After analysing over 40 online videos, the researchers found that,  on average, the primates revolved 5.5 times per spinning episode. Their average speed was 1.5 revolutions per second, and the primates did this on average three times.

In fact, the team found that great apes can spin while holding onto a rope as fast as professional human dancers, circus artists and Dervish Muslims who participate in whirling ceremonies to achieve a spiritual trance.

Can spinning be considered a primordial behaviour?

Dr Lameira elaborates: “Spinning alters our state of consciousness, it messes up with our body-mind responsiveness and coordination, which make us feel sick, lightheaded, and even elated as in the case on children playing in merry-go-rounds, spinner-wheels, and carousels.

“What we wanted to try to understand through this study is whether spinning can be studied as a primordial behaviour that human ancestors would have been able to autonomously engage in and tap into other states of consciousness. If all great apes seek dizziness, then our ancestors are also highly likely to have done so.

“We asked ourselves what role these behaviours play when it comes to the origins of the human mind.

‘The parallel between what the apes were doing and what humans do was beyond coincidental’

“The apes were doing this purposefully, almost as if they were dancing – a known mechanism in humans that universally facilitates mood regulation, social bonding and heightens the senses and is based on rotation movements. The parallel between what the apes were doing and what humans do was beyond coincidental.”

Apes deliberately continue spinning despite feelings of dizziness

In many of the videos, the primates were using ropes or vines to spin. By using rope or vines, the primates could spin the fastest and for the longest amounts of time.

The team self-experimented spinning at these speeds and times but found it difficult to achieve the third bout of spins at these speeds, as great apes did. Clearly the apes were dizzy at that point in the videos, and they were likely to lose their balance and fall down.

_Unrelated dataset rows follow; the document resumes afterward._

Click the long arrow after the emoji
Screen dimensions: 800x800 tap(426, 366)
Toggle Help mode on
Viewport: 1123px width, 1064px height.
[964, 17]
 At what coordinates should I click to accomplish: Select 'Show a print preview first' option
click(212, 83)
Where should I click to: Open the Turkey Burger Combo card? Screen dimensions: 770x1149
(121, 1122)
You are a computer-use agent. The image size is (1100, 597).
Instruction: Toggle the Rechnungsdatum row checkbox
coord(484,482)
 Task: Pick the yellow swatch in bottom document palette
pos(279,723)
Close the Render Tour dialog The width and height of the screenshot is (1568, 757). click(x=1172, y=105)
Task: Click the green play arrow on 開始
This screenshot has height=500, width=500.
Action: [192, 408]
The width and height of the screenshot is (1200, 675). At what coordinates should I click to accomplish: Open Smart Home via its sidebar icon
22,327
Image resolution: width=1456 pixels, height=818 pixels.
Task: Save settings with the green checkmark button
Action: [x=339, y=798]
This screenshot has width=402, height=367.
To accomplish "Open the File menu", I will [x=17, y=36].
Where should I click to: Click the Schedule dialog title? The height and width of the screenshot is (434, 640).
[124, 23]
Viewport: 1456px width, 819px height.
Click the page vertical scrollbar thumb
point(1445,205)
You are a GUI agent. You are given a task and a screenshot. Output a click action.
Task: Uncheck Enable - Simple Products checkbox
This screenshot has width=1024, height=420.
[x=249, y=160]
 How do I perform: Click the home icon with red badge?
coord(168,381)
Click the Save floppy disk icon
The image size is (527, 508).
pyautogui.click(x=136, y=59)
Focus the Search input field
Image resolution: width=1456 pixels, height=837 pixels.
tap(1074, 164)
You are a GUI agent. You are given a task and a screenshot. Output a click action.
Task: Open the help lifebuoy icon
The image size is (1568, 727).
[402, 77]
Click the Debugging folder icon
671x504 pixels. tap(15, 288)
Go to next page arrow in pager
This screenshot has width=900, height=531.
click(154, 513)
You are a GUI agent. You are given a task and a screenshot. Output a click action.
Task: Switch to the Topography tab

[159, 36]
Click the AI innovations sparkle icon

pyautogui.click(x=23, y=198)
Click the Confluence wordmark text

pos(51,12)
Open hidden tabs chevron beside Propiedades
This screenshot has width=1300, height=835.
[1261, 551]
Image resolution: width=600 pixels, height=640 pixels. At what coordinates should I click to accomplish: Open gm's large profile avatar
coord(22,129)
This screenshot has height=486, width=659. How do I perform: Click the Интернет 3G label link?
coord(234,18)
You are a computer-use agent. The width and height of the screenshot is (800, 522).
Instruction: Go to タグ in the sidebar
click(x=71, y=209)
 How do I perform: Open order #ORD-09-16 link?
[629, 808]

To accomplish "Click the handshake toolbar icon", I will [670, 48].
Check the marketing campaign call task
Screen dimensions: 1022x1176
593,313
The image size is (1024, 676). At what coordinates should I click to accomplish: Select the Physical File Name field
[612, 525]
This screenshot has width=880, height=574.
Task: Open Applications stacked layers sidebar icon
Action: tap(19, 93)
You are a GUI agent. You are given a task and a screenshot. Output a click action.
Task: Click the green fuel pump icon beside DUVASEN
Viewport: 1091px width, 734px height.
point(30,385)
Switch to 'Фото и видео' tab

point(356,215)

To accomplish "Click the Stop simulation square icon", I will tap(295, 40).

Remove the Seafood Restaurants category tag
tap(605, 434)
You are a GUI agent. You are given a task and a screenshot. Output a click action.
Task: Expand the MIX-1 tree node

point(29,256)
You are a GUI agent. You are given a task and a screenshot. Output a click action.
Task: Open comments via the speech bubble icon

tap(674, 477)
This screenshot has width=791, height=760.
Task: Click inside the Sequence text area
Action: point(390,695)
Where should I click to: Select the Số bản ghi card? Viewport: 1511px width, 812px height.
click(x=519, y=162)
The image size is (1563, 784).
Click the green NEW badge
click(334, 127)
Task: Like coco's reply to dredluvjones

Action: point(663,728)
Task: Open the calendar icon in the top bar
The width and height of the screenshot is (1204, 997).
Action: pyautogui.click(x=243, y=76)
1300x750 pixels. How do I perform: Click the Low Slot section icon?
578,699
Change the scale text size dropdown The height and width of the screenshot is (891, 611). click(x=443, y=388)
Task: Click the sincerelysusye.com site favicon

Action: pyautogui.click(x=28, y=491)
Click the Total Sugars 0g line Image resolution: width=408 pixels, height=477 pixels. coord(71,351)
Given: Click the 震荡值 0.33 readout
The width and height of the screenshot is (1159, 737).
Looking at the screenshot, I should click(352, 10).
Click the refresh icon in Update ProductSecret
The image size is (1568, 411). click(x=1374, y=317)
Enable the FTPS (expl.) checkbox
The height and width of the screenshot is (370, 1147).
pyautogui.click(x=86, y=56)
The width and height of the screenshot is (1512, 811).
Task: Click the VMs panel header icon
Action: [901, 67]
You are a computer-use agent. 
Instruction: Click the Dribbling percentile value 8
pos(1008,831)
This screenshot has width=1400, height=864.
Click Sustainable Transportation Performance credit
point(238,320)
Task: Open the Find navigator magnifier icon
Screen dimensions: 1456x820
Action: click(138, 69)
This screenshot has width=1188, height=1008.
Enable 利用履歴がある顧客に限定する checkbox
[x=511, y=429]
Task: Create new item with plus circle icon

“This would indicate that the primates deliberately keep spinning, despite starting to feel the effects of dizziness, until they are unable to keep their balance any longer.” explained Dr Marcus Perlman, Lecturer at the Department of English Language and Linguistics of The University of Birmingham who co-led of the research.

Understanding the human motivation for dizziness

Previous studies have focussed on alcohol or drugs to further understand these mind altering experiences. However, scientists do not know if these substances would have been available to human ancestors. Therefore, the researchers believe this new study could be more relevant in explaining the role of altered states oj the evolution of the human mind.

“The further back in human history you look, the less certain we can be about the role that substance-induced experiences played in our evolution. It’s not clear whether our ancestors had access to mind altering substances, or if they had the tools and knowledge to create the substance.

“For example, people may have had access to grapes, but you cannot assume they have the tools or the knowledge to create wine,” Dr Lameira explained.

Further research is necessary to really get to grips with understanding the desire to engage in these behaviours and other mind altering experiences.

Could mind altering experiences be beneficial for the mental health of apes?

Dr Lameira adds: “There could be a link to mental health here, as the primates we observed engaging in this behaviour were mostly captive individuals, who may be bored and trying to stimulate their senses in some way.

“But it could also be a play behaviour. If you think about a child’s playground, almost all the playground apparatus – swings, slides, seesaws and roundabouts or merry-go-rounds – they are all designed to challenge your balance or disrupt the body-mind responses.

“There are some interesting parallels that should be investigated further, in order to understand why people are motivated to engage in these behaviours. It could very well be that we have been seeking and engaging in mind-altering experiences before we were even modern humans.”